Israeli troops kill two Palestinians
ISRAELI troops shot dead two Palestinian protesters and wounded at least 150 along the Israel-Gaza border yesterday, Gaza medical officials said, raising the death toll to 22 in the week-long disturbances.
They said the men were killed at protest sites east of Gaza City and Khan Younis during a round of daily demonstrations that began last Friday and are known as “The Great March of Return”.
The protesters, including Palestinian refugees and their descendants seeking to regain homes in what is now Israel that were lost during its 1948-49 independence war, have set up tent encampments a few hundred metres inside Gaza.

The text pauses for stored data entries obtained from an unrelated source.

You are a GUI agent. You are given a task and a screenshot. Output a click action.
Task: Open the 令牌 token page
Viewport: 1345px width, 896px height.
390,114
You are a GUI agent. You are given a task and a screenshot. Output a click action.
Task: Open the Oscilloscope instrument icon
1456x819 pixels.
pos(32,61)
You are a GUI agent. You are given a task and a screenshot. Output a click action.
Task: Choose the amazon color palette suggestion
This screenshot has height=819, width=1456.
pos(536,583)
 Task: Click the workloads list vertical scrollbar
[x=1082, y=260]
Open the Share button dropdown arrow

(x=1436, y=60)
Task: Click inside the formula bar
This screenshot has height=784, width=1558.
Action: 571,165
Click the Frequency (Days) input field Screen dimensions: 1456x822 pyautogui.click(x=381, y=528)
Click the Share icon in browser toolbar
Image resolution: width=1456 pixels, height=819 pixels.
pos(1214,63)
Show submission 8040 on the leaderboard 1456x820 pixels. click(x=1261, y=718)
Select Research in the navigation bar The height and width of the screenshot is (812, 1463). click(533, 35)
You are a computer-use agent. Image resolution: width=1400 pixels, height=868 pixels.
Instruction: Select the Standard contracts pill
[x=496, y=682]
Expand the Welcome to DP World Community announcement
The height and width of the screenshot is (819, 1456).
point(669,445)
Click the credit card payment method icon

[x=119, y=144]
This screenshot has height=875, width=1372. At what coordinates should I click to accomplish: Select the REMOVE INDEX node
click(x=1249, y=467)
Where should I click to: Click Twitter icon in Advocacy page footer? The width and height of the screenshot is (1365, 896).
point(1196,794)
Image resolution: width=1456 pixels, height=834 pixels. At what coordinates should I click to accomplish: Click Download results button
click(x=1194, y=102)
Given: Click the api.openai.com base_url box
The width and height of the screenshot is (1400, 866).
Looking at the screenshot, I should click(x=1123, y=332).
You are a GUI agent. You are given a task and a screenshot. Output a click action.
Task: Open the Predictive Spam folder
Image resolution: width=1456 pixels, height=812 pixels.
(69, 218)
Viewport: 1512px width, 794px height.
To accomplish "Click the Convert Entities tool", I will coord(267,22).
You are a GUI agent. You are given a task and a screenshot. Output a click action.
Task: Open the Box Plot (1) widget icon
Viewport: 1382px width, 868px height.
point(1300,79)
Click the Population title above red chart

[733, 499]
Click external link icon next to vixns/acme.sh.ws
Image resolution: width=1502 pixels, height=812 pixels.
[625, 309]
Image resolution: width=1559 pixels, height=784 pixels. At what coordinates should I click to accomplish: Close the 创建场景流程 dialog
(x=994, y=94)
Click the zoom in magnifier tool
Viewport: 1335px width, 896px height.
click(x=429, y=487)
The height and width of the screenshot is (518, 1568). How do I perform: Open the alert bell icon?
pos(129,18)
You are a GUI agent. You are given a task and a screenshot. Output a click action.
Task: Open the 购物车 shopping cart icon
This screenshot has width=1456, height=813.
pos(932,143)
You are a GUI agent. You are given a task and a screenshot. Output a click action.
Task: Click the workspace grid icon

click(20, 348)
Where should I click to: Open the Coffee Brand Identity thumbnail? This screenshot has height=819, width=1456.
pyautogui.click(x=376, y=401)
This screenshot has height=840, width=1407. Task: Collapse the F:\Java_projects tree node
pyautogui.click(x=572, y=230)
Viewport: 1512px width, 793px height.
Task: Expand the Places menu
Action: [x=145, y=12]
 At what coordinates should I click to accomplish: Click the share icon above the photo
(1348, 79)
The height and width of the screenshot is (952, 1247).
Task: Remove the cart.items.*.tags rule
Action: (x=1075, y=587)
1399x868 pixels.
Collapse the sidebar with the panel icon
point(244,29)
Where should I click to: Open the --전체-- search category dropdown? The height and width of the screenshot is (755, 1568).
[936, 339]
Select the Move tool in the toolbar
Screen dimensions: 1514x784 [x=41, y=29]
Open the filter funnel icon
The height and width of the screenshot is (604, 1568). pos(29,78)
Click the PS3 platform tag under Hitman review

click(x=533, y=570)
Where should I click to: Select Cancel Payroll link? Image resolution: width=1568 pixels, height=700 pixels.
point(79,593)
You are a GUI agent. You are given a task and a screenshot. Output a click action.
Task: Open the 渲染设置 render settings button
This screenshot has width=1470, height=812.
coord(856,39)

Large groups of youths have ventured much closer to the no-go zone along the border, risking live fire from Israeli troops to roll burning tyres at the barrier and throw stones.
“Israel took everything from us, the homeland, freedom, our future,” said Samer, a 27-year-old protester who would not give his full name, fearing Israeli reprisals. “I have two kids, a boy and a girl, and if I die, God will take care of them.”
The number of protesters yesterday was larger than in recent days, but lower than the outset of the disturbances last Friday, when 17 Palestinians were fatally shot by Israeli forces.
Israel stationed sharpshooters on its side of the frontier to deter Palestinians from trying to break through the fence. Many of those killed were militants, Israel said.
An Israeli military spokesman said yesterday that the army “will not allow any breach of the security infrastructure and fence, which protects Israeli civilians”.
Refugees comprise most of the two million population of Israeli-blockaded Gaza, an enclave ruled by the Islamist militant movement Hamas.
The demonstrators have revived a longstanding demand for the right of return of Palestinian refugees to towns and villages which their families fled from, or were driven out of, when the state of Israel was created.
The Israeli government has ruled out any right of return, fearing that the country would lose its Jewish majority.
The deaths drew international criticism of Israel’s response, which human rights groups said involved live fire against demonstrators posing no immediate threat to life.
Turkish President Recep Tayyip Erdoğan called his Israeli counterpart Benjamin Netanyahu a “terrorist” on Sunday, escalating an exchange of insults that started after he criticised Israel’s lethal military response to a demonstration on the Gazan border.
In response Mr Netanyahu tweeted that the Israeli army “will not be lectured by those who have indiscriminately bombed civilian populations for years”, referring to Turkey.
Mr Netanyahu also said: “Erdoğan is not accustomed to being answered back to, but he should start getting used to it. He who occupies northern Cyprus, encroaches on Kurdish territory and massacres civilians in Afrin cannot preach to us on values and morals.”